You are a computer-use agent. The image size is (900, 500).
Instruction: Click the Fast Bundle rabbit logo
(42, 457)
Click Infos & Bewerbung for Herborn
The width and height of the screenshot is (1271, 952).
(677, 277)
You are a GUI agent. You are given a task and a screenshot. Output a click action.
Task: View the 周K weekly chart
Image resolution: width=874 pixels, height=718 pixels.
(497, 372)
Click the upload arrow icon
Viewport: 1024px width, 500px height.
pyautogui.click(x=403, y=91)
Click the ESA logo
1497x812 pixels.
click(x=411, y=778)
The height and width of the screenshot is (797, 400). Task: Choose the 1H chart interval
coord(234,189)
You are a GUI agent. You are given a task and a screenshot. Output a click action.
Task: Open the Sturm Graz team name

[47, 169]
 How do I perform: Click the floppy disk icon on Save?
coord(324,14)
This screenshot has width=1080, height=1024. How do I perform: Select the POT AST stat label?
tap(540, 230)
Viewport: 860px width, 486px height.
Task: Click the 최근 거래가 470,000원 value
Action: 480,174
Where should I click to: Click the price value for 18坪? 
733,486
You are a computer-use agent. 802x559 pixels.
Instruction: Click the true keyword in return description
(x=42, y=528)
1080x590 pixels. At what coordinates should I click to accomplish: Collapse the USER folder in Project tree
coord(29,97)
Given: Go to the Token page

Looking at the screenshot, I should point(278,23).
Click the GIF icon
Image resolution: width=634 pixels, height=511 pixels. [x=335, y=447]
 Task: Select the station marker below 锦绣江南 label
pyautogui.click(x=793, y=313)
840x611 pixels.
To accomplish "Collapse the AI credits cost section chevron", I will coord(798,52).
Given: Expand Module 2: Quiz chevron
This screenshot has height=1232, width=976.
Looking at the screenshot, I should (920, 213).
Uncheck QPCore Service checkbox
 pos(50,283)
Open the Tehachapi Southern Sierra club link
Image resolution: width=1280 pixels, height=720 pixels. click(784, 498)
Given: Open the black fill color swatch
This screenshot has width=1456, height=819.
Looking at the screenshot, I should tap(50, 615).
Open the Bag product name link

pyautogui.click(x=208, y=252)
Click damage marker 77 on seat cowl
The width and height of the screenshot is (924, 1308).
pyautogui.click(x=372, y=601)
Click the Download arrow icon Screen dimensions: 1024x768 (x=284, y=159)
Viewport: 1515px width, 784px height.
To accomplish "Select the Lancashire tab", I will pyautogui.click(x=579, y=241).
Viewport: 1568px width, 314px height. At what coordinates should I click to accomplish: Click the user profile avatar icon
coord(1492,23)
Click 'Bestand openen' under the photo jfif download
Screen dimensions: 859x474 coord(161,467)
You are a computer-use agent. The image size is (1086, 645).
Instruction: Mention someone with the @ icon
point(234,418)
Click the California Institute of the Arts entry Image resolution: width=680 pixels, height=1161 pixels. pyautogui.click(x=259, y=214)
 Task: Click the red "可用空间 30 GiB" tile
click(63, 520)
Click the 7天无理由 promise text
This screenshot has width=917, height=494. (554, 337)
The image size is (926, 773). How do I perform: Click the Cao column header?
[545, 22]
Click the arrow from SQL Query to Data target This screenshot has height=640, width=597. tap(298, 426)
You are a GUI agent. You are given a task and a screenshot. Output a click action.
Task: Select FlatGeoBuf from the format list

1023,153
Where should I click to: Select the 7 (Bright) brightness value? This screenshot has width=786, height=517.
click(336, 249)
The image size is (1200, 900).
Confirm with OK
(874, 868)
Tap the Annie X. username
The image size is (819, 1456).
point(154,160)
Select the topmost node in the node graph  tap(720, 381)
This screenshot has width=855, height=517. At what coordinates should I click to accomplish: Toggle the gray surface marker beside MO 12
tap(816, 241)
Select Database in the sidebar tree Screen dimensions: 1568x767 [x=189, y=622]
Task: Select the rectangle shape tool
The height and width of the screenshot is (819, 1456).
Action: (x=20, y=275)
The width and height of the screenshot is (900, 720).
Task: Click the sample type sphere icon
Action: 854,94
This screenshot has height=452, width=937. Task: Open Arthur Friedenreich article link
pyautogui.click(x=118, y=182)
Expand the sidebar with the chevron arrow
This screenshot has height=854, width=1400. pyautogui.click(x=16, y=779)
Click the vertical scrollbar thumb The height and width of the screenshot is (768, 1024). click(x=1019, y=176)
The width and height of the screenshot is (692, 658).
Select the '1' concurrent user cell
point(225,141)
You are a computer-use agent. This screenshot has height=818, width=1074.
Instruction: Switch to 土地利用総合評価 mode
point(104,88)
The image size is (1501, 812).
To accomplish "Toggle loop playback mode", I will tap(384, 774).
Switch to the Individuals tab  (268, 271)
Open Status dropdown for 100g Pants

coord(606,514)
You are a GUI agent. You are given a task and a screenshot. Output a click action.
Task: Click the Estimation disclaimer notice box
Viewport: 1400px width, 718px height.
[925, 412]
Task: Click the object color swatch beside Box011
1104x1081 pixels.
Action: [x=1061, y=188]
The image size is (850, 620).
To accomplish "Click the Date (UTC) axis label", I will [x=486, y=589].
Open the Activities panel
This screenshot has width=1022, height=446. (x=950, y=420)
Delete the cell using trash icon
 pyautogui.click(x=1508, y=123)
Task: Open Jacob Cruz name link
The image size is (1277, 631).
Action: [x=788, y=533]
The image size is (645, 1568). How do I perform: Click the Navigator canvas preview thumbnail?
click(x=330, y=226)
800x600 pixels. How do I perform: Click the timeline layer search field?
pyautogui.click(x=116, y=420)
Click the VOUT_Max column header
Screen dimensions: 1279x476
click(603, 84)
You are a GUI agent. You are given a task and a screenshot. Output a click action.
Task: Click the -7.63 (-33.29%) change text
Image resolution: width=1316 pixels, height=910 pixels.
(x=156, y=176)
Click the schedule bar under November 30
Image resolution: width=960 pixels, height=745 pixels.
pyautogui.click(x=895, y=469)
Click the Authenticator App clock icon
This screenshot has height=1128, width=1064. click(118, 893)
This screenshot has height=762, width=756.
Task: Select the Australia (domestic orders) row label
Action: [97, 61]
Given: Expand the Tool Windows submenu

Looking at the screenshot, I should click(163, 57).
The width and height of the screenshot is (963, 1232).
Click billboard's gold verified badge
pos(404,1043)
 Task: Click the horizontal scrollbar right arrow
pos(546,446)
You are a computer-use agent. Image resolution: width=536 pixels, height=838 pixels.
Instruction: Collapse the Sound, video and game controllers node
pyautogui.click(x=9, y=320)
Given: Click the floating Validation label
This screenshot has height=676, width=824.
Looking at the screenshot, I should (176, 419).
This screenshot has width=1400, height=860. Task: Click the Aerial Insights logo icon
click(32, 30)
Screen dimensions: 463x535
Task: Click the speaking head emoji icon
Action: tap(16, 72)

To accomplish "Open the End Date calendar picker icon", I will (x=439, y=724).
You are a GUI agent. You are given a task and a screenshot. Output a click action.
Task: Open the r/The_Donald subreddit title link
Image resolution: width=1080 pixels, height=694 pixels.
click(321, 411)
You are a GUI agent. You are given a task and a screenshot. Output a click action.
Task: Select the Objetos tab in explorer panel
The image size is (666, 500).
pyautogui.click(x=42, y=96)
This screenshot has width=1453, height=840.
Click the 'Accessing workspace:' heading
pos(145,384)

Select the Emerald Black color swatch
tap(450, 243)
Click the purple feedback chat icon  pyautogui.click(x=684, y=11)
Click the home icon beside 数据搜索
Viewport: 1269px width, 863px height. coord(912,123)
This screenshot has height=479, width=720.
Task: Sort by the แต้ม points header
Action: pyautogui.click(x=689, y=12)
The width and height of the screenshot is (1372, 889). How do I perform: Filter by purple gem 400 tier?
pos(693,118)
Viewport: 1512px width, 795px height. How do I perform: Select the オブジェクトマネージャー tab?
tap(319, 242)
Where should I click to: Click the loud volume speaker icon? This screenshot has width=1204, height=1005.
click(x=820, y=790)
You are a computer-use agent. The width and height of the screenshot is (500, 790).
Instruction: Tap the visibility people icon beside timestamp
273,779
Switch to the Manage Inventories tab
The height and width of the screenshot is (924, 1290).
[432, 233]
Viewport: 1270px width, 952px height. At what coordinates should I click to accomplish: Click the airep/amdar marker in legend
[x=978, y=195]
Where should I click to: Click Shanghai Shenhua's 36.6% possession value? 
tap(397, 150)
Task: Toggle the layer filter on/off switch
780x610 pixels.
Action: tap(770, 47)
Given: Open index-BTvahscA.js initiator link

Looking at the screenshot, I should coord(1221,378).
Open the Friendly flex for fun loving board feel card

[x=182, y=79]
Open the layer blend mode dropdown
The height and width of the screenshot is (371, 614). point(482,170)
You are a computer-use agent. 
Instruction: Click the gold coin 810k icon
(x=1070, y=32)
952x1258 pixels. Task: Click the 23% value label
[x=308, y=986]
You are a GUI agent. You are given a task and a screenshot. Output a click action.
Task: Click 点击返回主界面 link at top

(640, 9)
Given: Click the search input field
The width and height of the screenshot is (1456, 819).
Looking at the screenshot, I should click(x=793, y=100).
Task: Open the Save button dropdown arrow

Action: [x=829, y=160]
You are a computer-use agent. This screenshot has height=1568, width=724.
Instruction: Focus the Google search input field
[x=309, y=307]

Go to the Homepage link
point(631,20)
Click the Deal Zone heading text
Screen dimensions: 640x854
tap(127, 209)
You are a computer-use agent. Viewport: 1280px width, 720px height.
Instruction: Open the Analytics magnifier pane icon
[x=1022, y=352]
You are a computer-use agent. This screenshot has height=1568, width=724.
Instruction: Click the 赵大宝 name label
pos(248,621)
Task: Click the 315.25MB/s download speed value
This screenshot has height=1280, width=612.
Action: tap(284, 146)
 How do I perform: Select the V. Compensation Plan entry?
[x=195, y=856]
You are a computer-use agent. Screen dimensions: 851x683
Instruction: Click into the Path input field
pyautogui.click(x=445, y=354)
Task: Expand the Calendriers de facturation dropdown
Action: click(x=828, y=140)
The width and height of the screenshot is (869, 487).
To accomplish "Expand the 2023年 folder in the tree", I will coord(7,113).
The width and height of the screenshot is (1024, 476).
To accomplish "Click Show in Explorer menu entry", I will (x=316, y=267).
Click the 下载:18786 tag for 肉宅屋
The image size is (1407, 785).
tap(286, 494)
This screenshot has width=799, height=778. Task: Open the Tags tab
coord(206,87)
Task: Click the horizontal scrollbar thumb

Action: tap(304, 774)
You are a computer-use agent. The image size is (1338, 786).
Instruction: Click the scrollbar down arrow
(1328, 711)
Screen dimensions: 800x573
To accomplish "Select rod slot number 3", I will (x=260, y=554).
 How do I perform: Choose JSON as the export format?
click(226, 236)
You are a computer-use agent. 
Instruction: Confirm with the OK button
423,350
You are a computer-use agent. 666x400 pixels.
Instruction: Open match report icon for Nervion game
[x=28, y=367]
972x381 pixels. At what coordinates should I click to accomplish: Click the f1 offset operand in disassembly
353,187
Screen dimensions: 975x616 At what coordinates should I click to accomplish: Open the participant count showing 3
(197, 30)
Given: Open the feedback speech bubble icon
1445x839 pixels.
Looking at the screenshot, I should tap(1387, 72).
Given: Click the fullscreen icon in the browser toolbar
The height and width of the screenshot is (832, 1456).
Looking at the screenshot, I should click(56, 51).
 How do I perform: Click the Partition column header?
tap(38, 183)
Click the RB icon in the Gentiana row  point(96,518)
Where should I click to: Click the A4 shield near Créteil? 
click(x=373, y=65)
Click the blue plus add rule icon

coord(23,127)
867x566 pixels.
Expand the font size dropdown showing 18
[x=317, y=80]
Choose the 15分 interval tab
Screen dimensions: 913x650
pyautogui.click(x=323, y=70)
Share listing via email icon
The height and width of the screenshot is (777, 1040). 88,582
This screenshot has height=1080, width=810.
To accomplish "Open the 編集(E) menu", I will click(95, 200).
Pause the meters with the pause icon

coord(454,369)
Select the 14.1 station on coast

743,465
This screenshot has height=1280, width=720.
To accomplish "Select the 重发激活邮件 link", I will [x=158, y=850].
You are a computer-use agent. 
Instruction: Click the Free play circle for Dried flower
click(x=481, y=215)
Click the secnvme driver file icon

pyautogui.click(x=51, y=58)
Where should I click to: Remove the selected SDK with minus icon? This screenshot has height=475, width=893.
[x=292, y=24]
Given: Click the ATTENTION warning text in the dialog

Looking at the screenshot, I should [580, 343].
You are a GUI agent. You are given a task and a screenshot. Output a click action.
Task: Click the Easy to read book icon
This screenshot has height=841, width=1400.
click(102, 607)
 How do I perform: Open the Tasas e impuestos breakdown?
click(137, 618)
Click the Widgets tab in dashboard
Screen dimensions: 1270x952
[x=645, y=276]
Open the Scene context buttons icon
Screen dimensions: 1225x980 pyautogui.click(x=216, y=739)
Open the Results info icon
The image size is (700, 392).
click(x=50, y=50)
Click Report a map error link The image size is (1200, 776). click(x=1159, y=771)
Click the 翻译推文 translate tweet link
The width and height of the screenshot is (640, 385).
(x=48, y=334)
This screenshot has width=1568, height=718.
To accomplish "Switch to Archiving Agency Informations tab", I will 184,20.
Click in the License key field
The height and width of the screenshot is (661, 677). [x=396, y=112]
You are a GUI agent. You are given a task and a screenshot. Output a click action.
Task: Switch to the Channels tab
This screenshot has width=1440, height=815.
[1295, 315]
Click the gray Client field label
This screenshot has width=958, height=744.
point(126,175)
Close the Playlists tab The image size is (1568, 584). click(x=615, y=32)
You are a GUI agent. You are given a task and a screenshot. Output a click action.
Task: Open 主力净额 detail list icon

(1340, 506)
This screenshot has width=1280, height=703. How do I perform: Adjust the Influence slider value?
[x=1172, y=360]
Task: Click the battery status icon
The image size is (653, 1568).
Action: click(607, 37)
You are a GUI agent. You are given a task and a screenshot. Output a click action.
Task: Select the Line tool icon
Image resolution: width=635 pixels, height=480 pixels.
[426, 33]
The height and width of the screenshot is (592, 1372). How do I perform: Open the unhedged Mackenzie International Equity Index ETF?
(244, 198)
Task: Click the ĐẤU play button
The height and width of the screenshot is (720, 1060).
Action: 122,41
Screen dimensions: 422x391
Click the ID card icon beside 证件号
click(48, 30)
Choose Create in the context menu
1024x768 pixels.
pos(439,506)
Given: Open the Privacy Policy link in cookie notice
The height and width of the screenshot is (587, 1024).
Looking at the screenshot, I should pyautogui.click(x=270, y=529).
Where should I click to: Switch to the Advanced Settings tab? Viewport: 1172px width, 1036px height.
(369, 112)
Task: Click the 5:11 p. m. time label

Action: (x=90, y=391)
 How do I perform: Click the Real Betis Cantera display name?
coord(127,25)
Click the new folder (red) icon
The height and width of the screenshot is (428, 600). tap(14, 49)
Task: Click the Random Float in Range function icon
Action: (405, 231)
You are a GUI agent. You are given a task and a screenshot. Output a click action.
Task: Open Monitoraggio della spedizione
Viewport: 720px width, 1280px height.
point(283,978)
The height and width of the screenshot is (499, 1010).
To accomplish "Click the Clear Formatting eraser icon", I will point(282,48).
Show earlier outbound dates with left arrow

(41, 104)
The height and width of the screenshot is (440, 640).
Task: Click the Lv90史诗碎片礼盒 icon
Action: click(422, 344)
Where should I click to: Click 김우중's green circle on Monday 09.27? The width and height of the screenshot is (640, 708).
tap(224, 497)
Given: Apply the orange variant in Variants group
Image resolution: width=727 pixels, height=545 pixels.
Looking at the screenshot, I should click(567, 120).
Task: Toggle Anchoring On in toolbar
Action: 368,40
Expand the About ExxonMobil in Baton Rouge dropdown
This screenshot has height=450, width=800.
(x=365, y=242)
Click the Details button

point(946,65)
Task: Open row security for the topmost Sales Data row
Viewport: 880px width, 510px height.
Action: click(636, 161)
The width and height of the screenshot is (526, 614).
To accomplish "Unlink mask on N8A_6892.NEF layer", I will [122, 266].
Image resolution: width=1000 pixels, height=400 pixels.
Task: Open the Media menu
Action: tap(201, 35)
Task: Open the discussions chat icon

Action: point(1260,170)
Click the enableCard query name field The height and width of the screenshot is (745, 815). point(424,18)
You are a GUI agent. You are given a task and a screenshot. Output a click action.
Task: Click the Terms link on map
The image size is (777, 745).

PROBLEM
Retype, exactly and in full, the listing from its first line to the one holding "You are a computer-use agent. 802x559 pixels.", both included.

RESPONSE TO THIS TASK
You are a computer-use agent. The image size is (900, 500).
Instruction: Click the Fast Bundle rabbit logo
(42, 457)
Click Infos & Bewerbung for Herborn
The width and height of the screenshot is (1271, 952).
(677, 277)
You are a GUI agent. You are given a task and a screenshot. Output a click action.
Task: View the 周K weekly chart
Image resolution: width=874 pixels, height=718 pixels.
(497, 372)
Click the upload arrow icon
Viewport: 1024px width, 500px height.
pyautogui.click(x=403, y=91)
Click the ESA logo
1497x812 pixels.
click(x=411, y=778)
The height and width of the screenshot is (797, 400). Task: Choose the 1H chart interval
coord(234,189)
You are a GUI agent. You are given a task and a screenshot. Output a click action.
Task: Open the Sturm Graz team name

[47, 169]
 How do I perform: Click the floppy disk icon on Save?
coord(324,14)
This screenshot has width=1080, height=1024. How do I perform: Select the POT AST stat label?
tap(540, 230)
Viewport: 860px width, 486px height.
Task: Click the 최근 거래가 470,000원 value
Action: 480,174
Where should I click to: Click the price value for 18坪? 
733,486
You are a computer-use agent. 802x559 pixels.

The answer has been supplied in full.